With all forms there is an obvious backward lean relative to normal running's forward lean, which can shift the stress of the other muscle fibres a small degree.

Other advantages to backward running are a reduction in fear related to the movement, a form of exercise that is naturally more reserved, gains in balance, and the general enjoyment resulting from entertaining activities like these. Due to constantly having to look behind oneself, or sometimes keeping the eyes fixed, people can learn to run with more neck mobility or without a straight look ahead. This can stress the neck muscles which can be dangerous if done too aggressively, but in the long term could lead to adaptations in them.

Backward running adds another dimension to running, and when complemented by sidestepping in both directions (with and without crossovers front and behind intermittently) covers the essential dimensions of human movement on the two-dimensional plane.
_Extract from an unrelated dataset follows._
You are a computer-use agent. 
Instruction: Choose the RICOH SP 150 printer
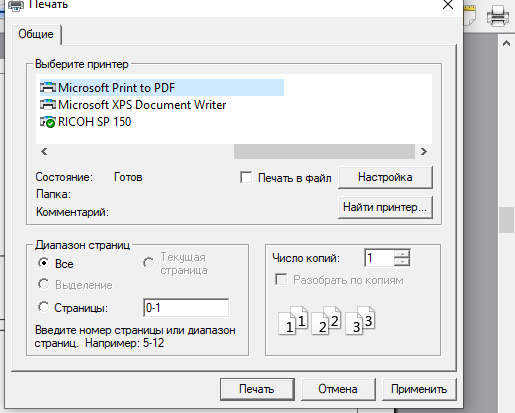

Diagonal movement as well as curving running (as is done on long race tracks like 200 m and longer in the Olympics) are additional forms of running.

Backwards running allows referees in sports such as football or rugby to continuously observe an area of play without interfering with play.

== World Championships ==

| Competition | Date | Location | Distances |
|---|---|---|---|
| 1. IRR World Championships | 10 June 2006 | Rotkreuz (Switzerland) | 100 meters, 400 meters, 3000 meters und 4 × 100 meters |
| 2. IRR World Championships | 20/21 September 2008 | Pietrasanta (Italy) | 100 meters, 200 meters, 400 meters, 800 meters, 1500 meters, 3000 meters, 5000 meters, 10,000 meters, 4 × 400 meters, 4 × 100 meters |
| 3. IRR World Championships | 7/8 July 2010 | Kapfenberg (Austria) | 100 meters, 200 meters, 400 meters, 800 meters, 1500 meters, 3000 meters, 5000 meters, 10,000 meters, 4 × 400 meters, 4 × 100 meters |
| 4. IRR World Championships | 24/25 August 2012 | Lleida (Spain) | 100 meters, 200 meters, 400 meters, 800 meters, 1500 meters, 3000 meters, 5000 meters, 10,000 meters, 4 × 100 meters, 4 × 400 meters |
| 5. IRR World Championships | 1–3 August 2014 | Saint Christophe, Saint Vincent, Châtillon (Italy) | 100 meters, 200 meters, 400 meters, 800 meters, 1500 meters, 3000 meters, 5000 meters, 10,000 meters, half marathon, 4 × 100 meters, 4 × 400 meters |
| 6. IRR World Championships | 14–17 July 2016 | Essen (Germany) | 100 meters, 200 meters, 400 meters, 800 meters, 1500 meters, 3000 meters, 5000 meters, 10,000 meters, half marathon, 4 × 100 meters, 4 × 400 meters |
| 7. IRR World Championships | 12–15 July 2018 | Bologna (Italy) | 100 meters, 200 meters, 400 meters, 800 meters, 1500 meters, 3000 meters, 5000 meters, 10,000 meters, half marathon, marathon, 4 × 100 meters, 4 × 400 meters |

==Notable backward runners==
- Sandra Corcuera (ESP)
- Diego Polino (MXN)
- Ferdie Adoboe (GHA)
- Thomas Dold (GER)
- Surasa Mairer (AUT)
- Michelle Neal (UK)

==Popular culture==
In 2012, an Australian comedy film called Reverse Runner was released. It was executive produced by Stephen Herek, the director of The Mighty Ducks, and directed by Lachlan Ryan and Jarrod Theodore.

In 2013, the band Atoms For Peace released the song Reverse Running, as part of their debut album Amok.